Kashmir’s first woman architect designed her own stepping stones to success

By Mudassir Kuloo | AUG 2017

SRINAGAR: When Ishrat Nowshehri started her schooling, she instinctively inclined towards the art of design and drawing. Her parents had expected her to become an engineer like her brother, or perhaps a doctor like her two sisters.

But Ishrat chose a field that almost no Kashmiri girl had till then __ architecture.

Two decades back, architecture as a career for a woman in Kashmir was unheard of. Her parents were apprehensive and skeptical initially. But once they realized that it was in architecture and design that her heart lay, they backed her unconditionally. “When my parents realised that I am really interested in drawing and designing, they fully supported me,” says Ishrat, who has the distinction of being Kashmir’s first female architect.

To realize her dream, Ishrat travelled to the other end of the country: after completing her high school, she did the five-year Bachelor of Architecture course from Karnataka University, graduating in 1999.

She worked with a senior architect for some time, and then started her own architectural firm. Interestingly, she did not opt for a government job as she had always wanted to do something on her own.

“I work both on traditional and contemporary designs,” says Ishrat, who firmly believes that local architects are in a position to give better designs for that region as they are more aware of Kashmiri tradition, culture and weather conditions.

“Aspiring architects from outside also do internship with us,” she discloses proudly. “If you work hard and respect this profession, it will give you a good income and respect in return,” she says.

Over the years, Ishrat has worked on various large projects including government buildings, hotels and residential houses. Important buildings designed by her include the Home Science Department building of Kashmir University, its Distance Education Department, and the Kashmir University Sheikh-ul-Alam Chair building.

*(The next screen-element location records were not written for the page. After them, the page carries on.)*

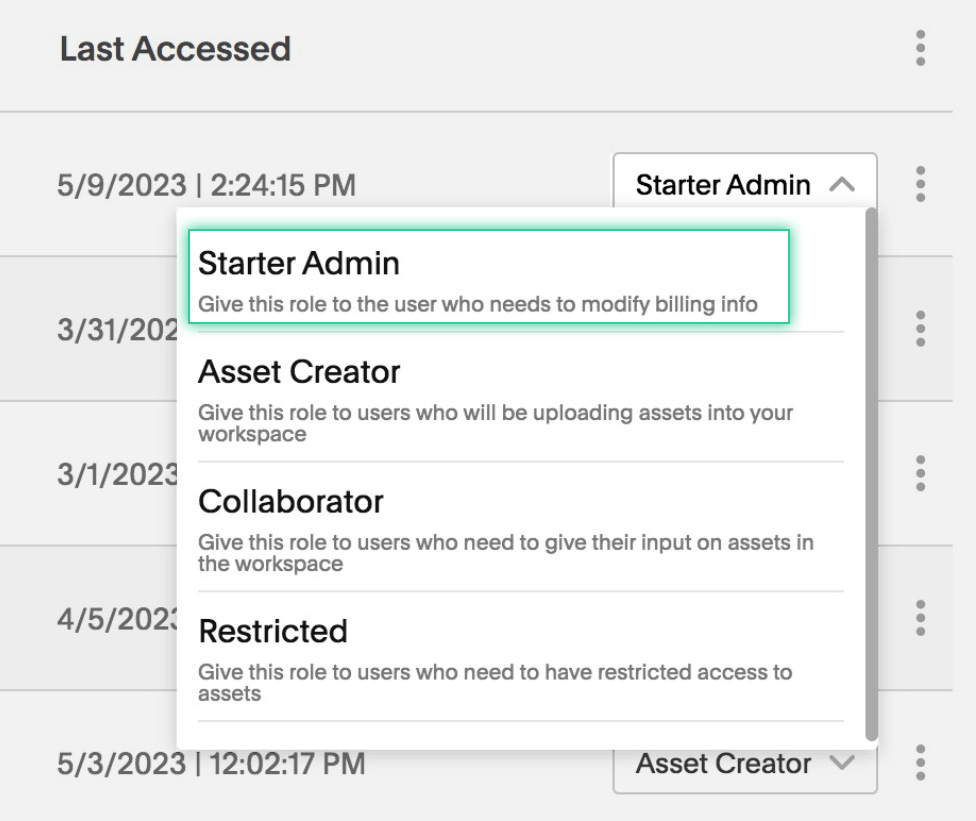
Task: Click the down chevron in the Asset Creator box
Action: 842,762
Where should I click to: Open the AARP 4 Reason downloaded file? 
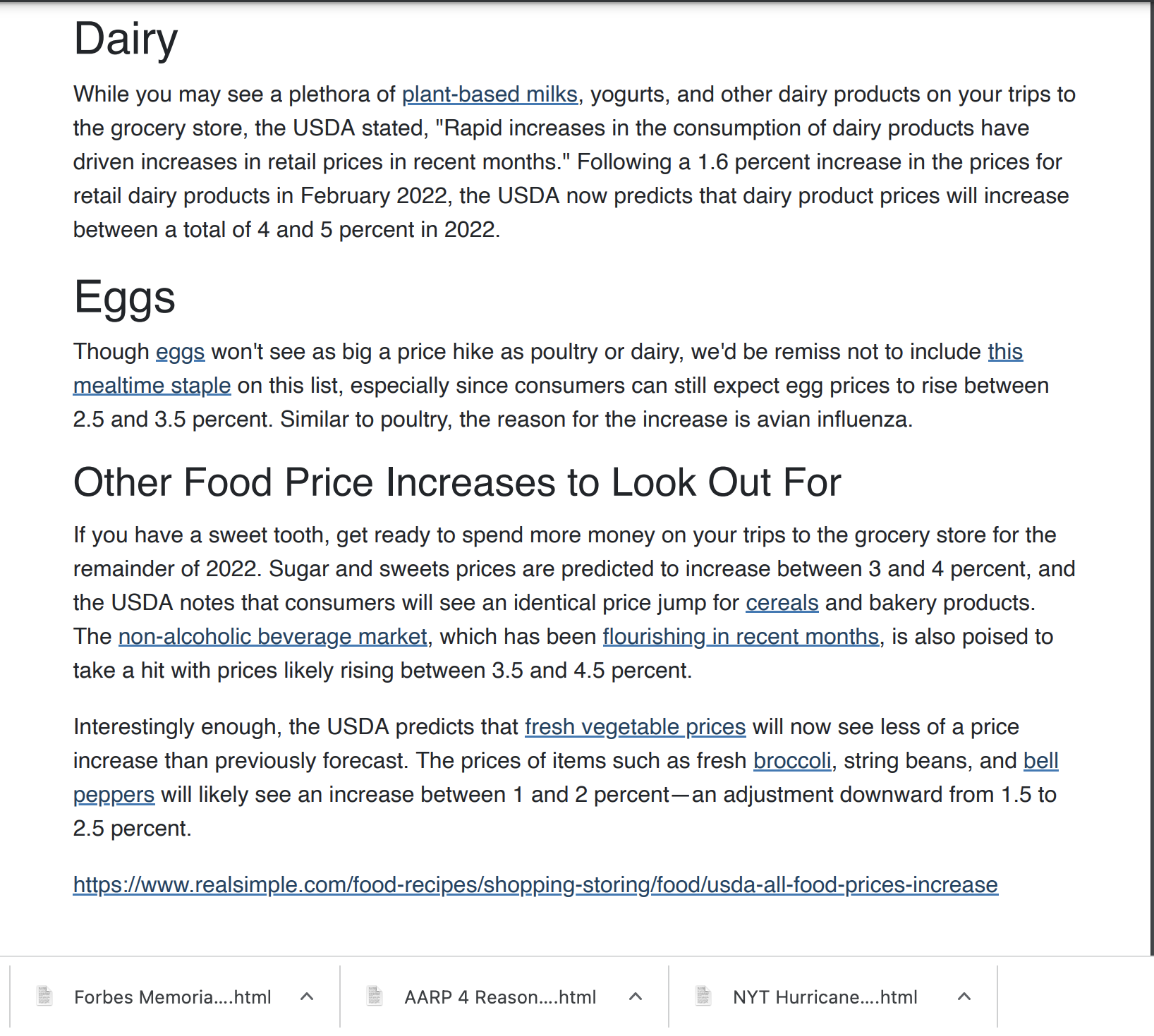499,997
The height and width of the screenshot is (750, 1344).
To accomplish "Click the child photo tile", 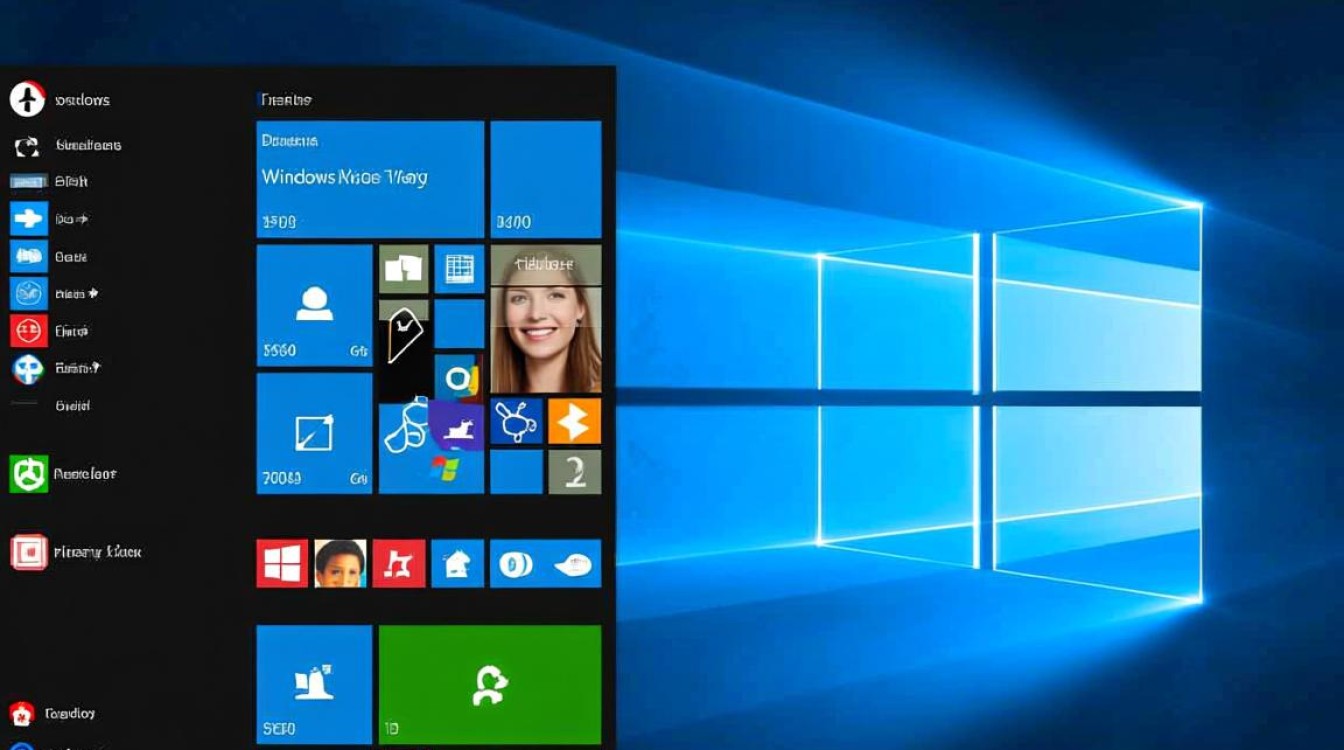I will [340, 563].
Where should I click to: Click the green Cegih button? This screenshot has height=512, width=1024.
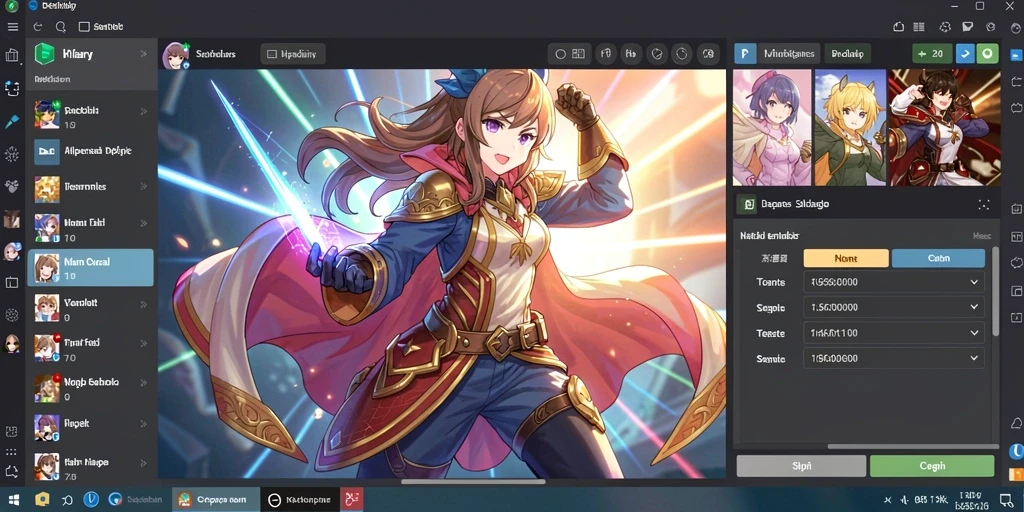[932, 466]
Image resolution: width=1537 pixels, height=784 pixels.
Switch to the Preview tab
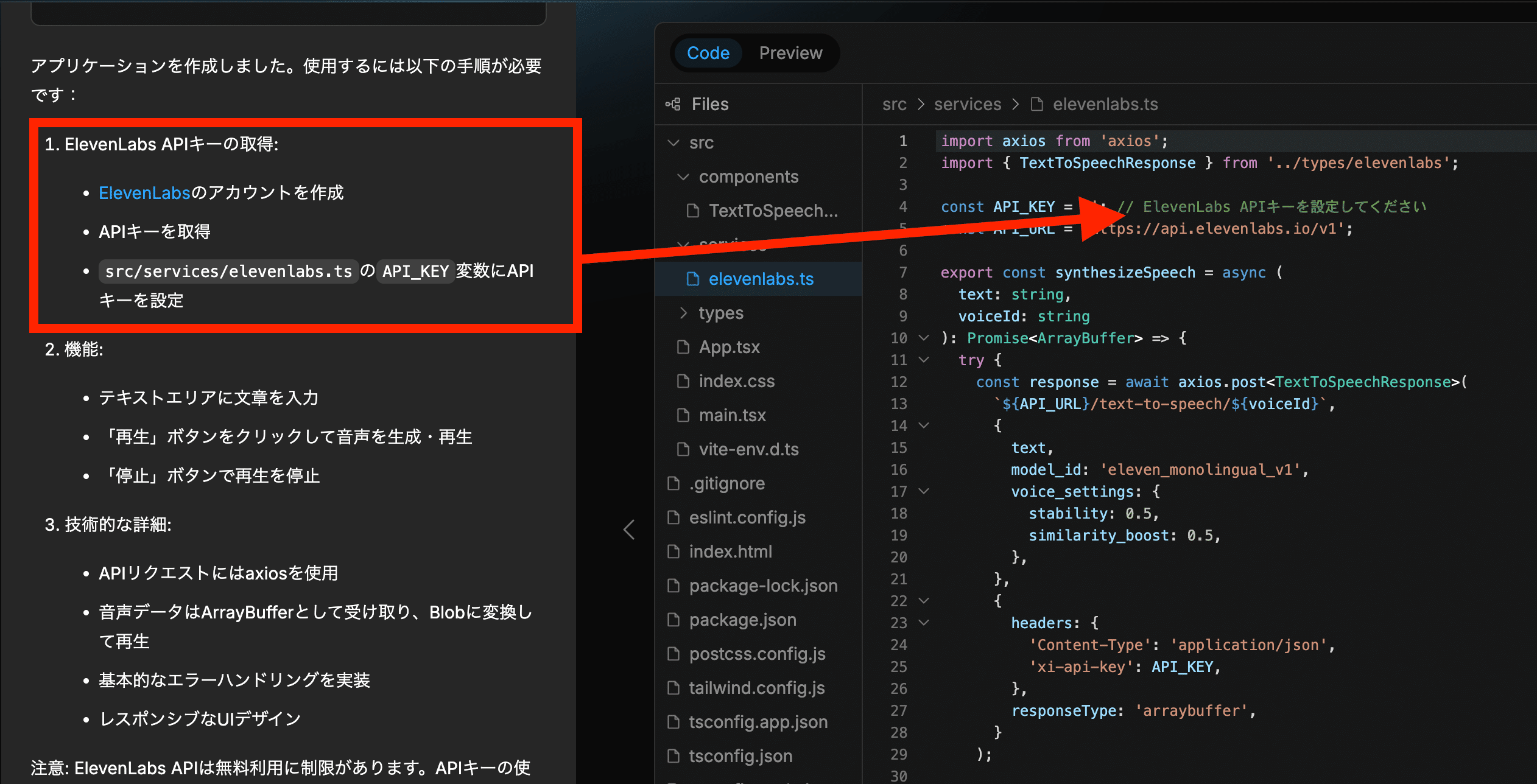(790, 53)
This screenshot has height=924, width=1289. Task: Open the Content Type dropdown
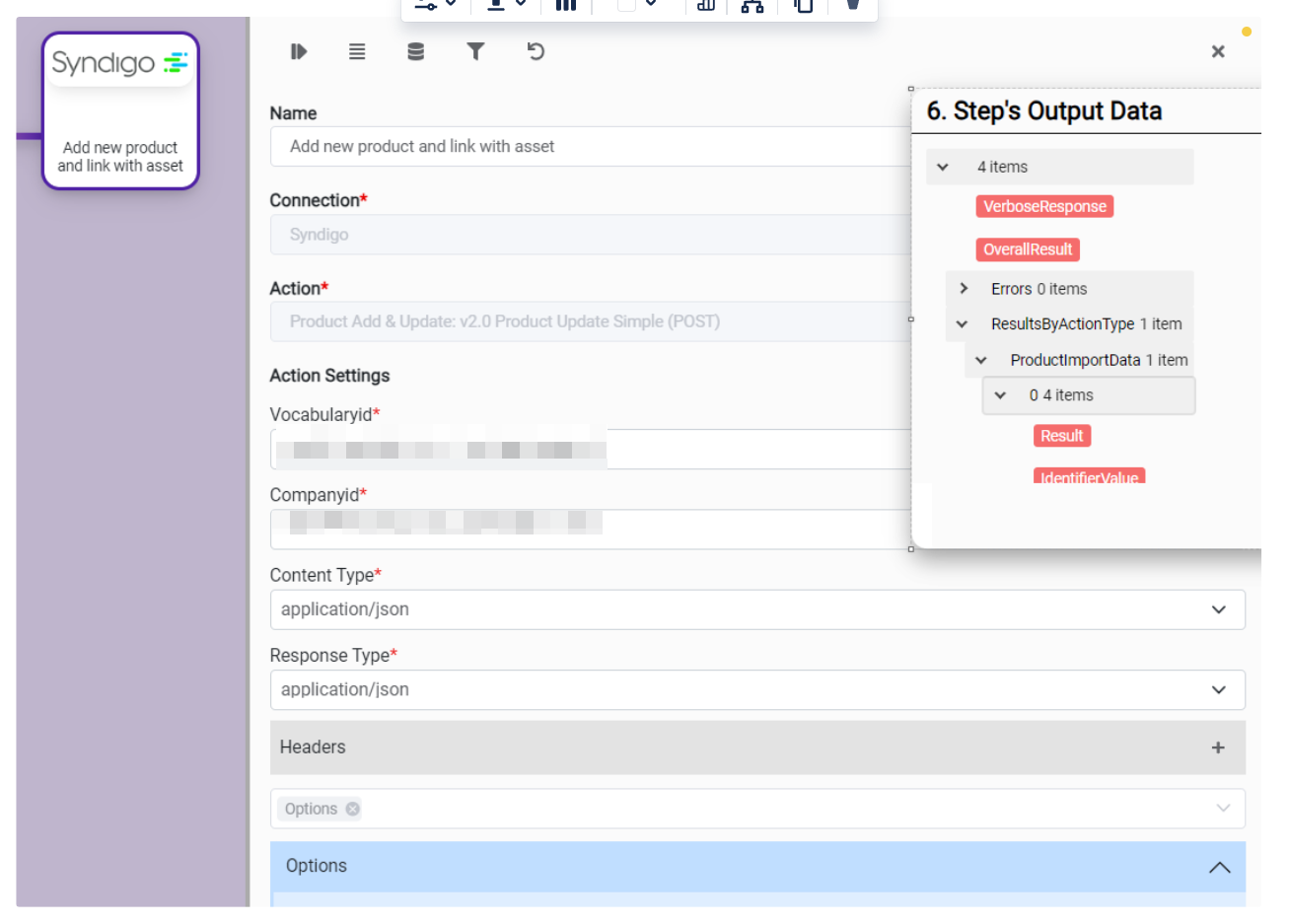click(x=756, y=609)
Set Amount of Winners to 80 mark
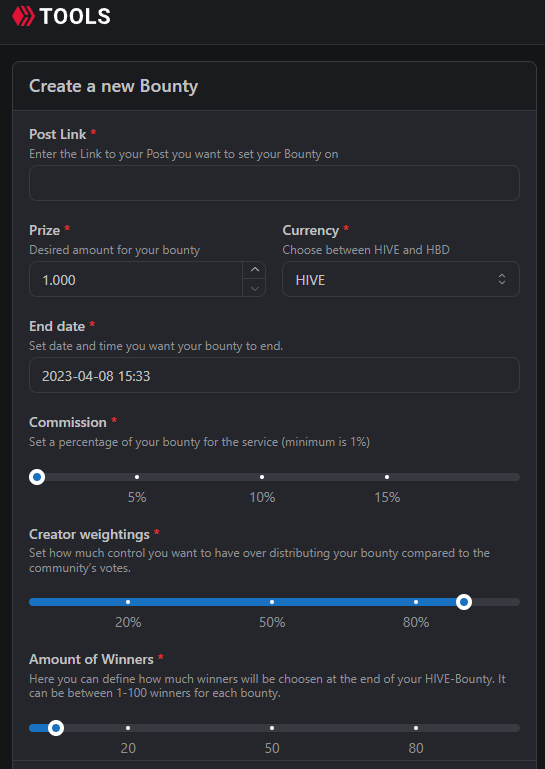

Her design for the Kashmir Haat in Srinagar city won her a government award in 2005. She is now looking forward to working on designs of projects of the Tourism Department.

Happily, Ishrat has not faced gender bias at work. Asked how difficult it is for her to work in a ‘male dominated’ society, she says: “People respect me when they see a woman working in this field. I get respect everywhere — both in office and from clients.”

Ishrat feels people should choose that profession in which they have an interest, and firmly believes that parents should not force their decisions on their children.

There is a huge scope in this field, but one needs to have passion and the desire to work, in order to succeed. “You can only prove yourself in this field if you have better imagination, graphics and drawing (than your competitors). Every new project is examination for an architect,” she says.

Ishrat has now become an inspiration for several women in the Valley, and more girls are taking up architecture as a profession.

“Whoever seeks my advice about their career, I tell them: ‘Don’t be forced into this field. Get in only if you have patience and a good imagination for design’.”

Presently, Ishrat says, there are around 30 to 40 professional architects in Kashmir and there are a lot of job opportunities in this field.

“Even people from far-flung areas want modern and environment-friendly designs for their houses,” she adds. And that ensures that architects are never out of work __ especially talented ones like Ishrat.